_Problem details_: Copy out every line from the records that includes "Given".

_Input records_:
*****
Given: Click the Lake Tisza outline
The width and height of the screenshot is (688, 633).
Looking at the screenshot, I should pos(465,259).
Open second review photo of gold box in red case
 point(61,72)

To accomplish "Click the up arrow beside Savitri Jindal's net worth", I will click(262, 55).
*****
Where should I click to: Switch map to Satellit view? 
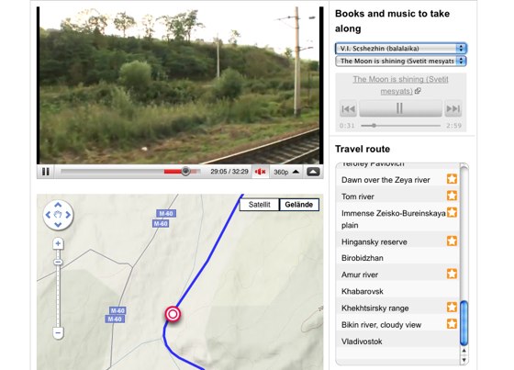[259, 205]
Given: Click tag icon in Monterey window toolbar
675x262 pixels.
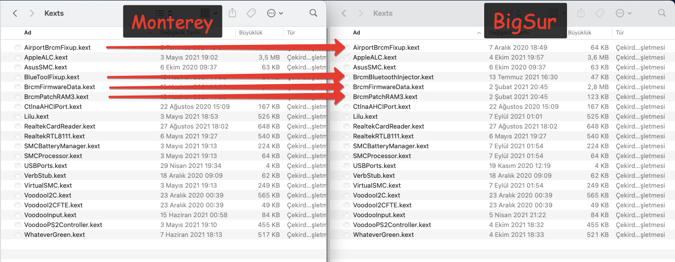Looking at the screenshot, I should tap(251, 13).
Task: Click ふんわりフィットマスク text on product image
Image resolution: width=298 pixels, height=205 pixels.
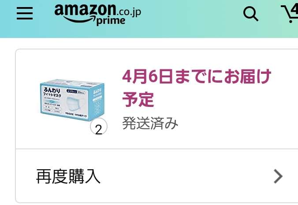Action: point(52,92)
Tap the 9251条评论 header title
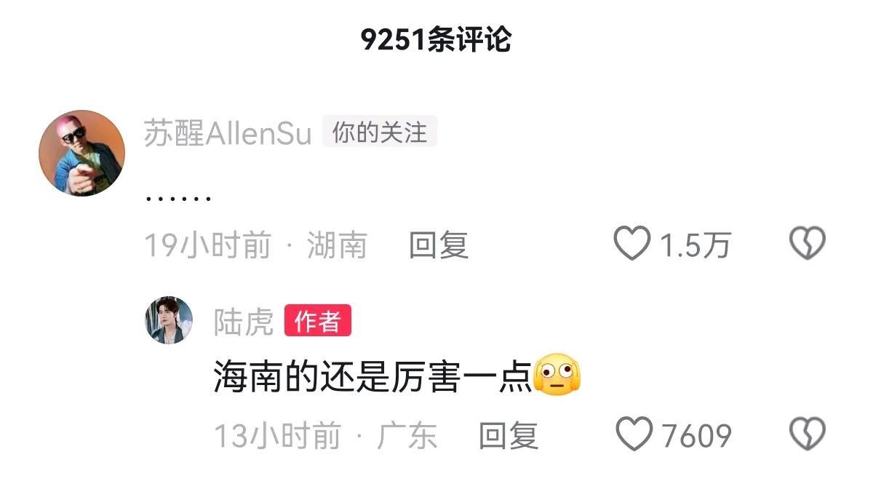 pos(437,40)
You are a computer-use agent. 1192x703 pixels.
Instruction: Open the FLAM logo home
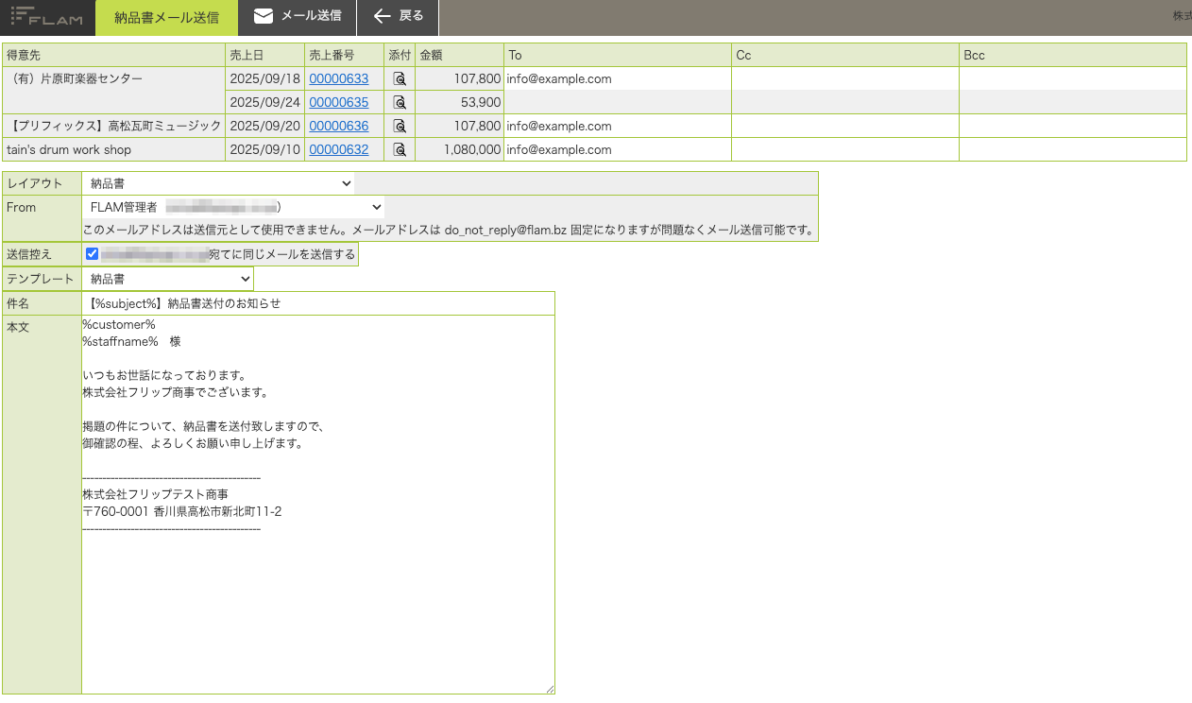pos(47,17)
*****
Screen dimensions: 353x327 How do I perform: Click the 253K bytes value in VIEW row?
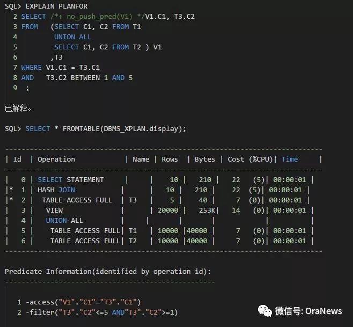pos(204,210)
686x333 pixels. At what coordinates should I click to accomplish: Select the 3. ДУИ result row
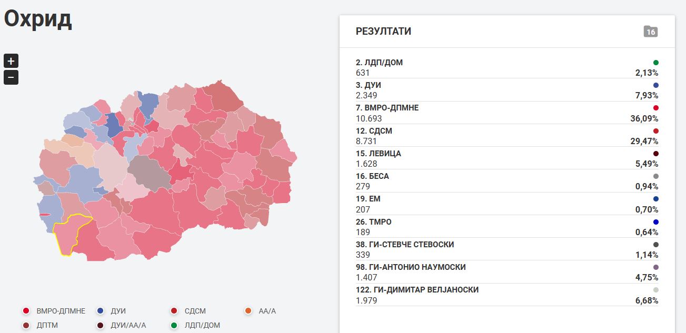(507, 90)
*****
_Completed task_:
Given: Click the Lake Tisza outline
Given: Click tag icon in Monterey window toolbar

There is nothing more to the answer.